#### Aim of the exercise
From the records below, state how many lines include the word "computer", giving only that number.

▬▬▬▬▬▬▬▬▬▬

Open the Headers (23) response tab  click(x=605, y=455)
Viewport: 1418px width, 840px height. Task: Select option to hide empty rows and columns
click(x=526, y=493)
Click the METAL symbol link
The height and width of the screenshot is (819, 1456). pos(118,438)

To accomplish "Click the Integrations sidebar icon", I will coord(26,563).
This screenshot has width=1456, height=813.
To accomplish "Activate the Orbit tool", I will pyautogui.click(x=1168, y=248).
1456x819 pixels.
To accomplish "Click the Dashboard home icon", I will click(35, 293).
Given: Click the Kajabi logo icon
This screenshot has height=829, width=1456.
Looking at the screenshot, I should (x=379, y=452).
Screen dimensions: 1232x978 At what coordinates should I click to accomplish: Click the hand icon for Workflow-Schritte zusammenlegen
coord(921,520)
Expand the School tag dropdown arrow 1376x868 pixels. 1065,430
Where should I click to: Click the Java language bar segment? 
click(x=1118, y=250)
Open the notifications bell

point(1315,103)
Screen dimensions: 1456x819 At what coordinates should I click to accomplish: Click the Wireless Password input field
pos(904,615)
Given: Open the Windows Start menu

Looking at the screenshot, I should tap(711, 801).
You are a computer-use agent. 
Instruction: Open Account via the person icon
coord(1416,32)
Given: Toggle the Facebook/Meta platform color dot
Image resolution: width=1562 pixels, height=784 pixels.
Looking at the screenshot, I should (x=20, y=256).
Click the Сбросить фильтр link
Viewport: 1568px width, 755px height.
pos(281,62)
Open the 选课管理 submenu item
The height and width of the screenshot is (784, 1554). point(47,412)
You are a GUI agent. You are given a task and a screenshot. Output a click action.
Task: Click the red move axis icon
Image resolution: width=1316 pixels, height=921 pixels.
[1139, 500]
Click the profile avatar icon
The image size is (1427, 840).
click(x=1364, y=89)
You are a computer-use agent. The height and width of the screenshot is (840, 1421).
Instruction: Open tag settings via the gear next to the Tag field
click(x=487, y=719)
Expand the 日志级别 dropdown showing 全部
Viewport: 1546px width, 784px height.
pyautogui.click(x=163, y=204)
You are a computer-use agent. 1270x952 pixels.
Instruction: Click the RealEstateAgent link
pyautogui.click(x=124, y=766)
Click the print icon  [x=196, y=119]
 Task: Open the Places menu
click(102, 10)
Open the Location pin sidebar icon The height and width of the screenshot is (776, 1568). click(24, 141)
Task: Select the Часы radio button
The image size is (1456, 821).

▬▬▬▬▬▬▬▬▬▬

#### Answer to this problem
3